Blessed Paoluccio Trinci
14th September
Paoluccio Vagnozzi de' Trinci was born in Foligno in 1309, and had relations in both the Trinci and the Orsini families. He became a friar at San Francesco when he was about 14. He was closely associated with the minority of the friars there who favoured the reform of the order, and was at their hermitage of San Bartolomeo di Brogliano (near Colfiorito) when the embryonic community was suppressed in 1355.
In 1368, probably because of the intervention of his important relatives, the Franciscan Minister General, Tommaso da Frignano allowed Paoluccio to return to San Bartolomeo di Brogliano in order to follow the primitive Franciscan rule. A few friars joined him in what they called "the brethren of the family of the observance". They lived in
extreme poverty and wore wooden clogs, so that they became known as the
"Zoccolanti".
Gradually the movement spread and, in 1373, Pope Gregory XI gave his permission for ten convents to be allocated to friars who wished to follow the stricter rule. These included the Eremo dei Carceri, outside Assisi. This event is held to have led to the formation of the Observant Franciscans.

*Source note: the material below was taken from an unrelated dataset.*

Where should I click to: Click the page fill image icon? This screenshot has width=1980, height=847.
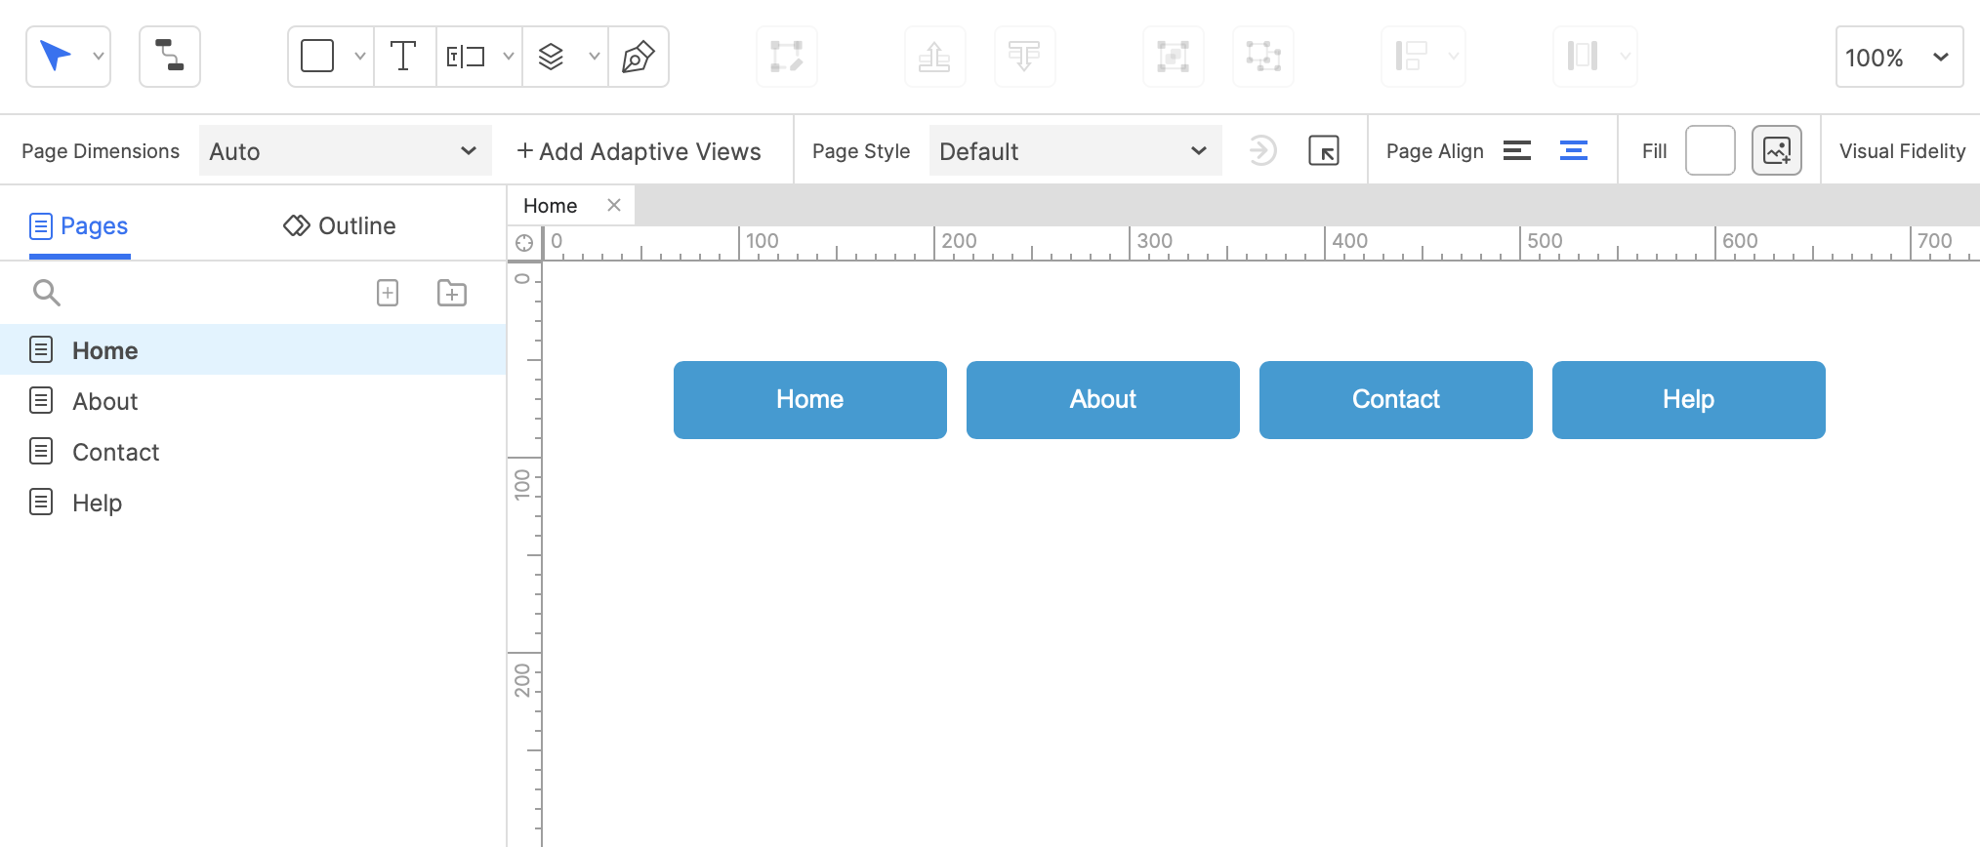click(1776, 151)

In 1374, Paoluccio defeated a group of Franciscan dissidents in a debate in Perugia and the Minster General transferred the Convento di Monteripido to the new Observant wing of the order. In
1380, he was made general commissary for what were by then the 12 hermitages
of the reform movement in central Italy, with permission to receive
novices. Other convents were assigned to him, including San Damiano, in Assisi in 1384.

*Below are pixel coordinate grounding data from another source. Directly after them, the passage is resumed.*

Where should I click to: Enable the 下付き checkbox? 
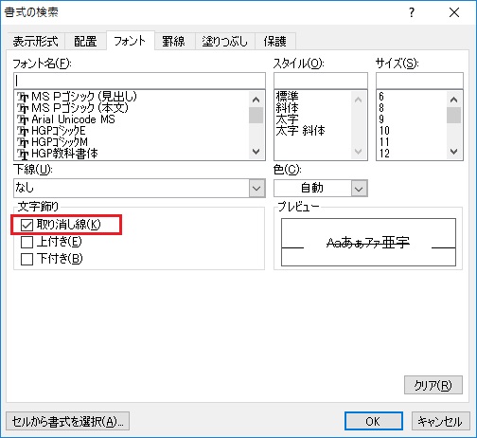point(27,259)
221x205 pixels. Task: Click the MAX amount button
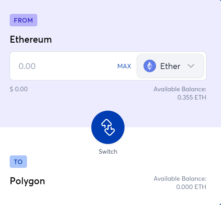coord(124,66)
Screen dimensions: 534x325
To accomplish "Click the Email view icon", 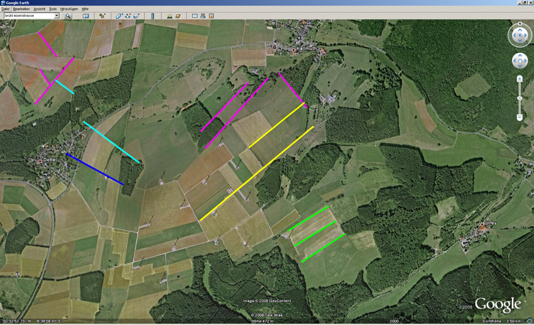I will pyautogui.click(x=195, y=16).
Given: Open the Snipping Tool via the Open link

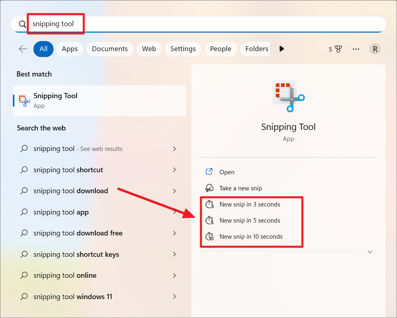Looking at the screenshot, I should coord(227,172).
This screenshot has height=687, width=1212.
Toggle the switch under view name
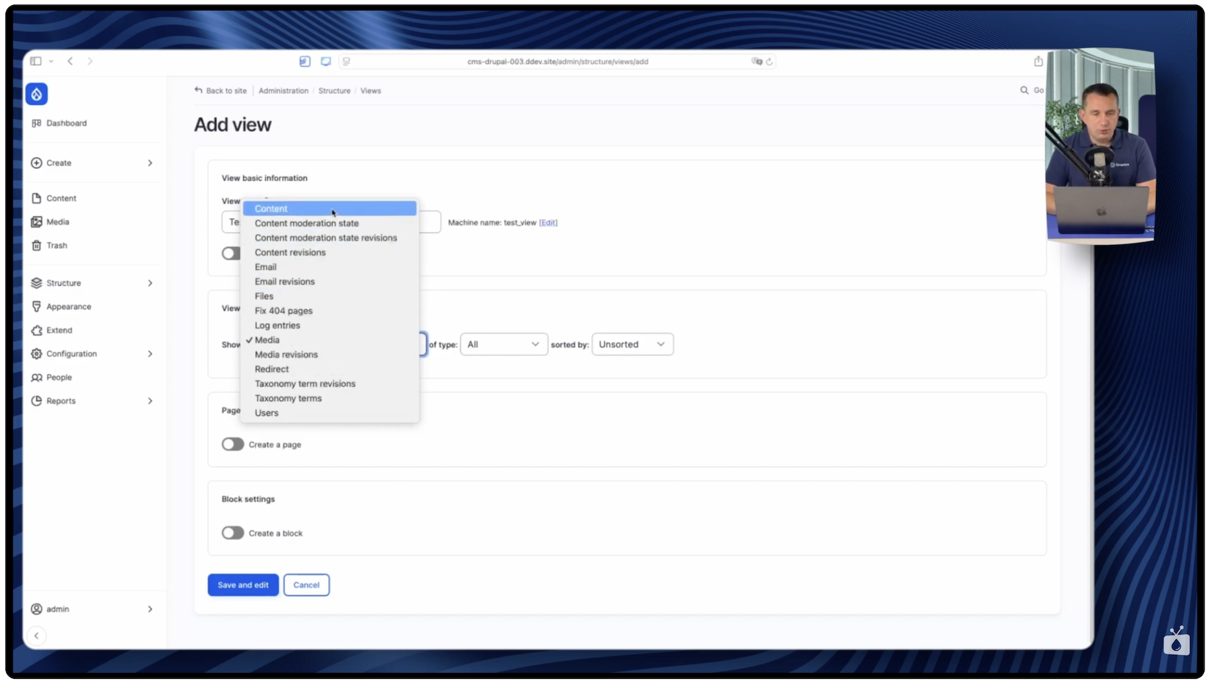click(x=231, y=254)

In 1388, Paoluccio established a nunnery for Franciscan tertiaries at the Monastero di Sant' Anna, Foligno. After his death in 1390, Blessed Angelina of Montegiove became the leader of the community.
Paoluccio was finally persuaded to leave Brogliano in 1390, when he was old and nearly blind. He walked the 20 miles to San Francesco, where he soon died. His relics were originally in the Duomo of Spoleto, but they were translated in 2000 to the Franciscan convent at Monteluco, near Spoleto.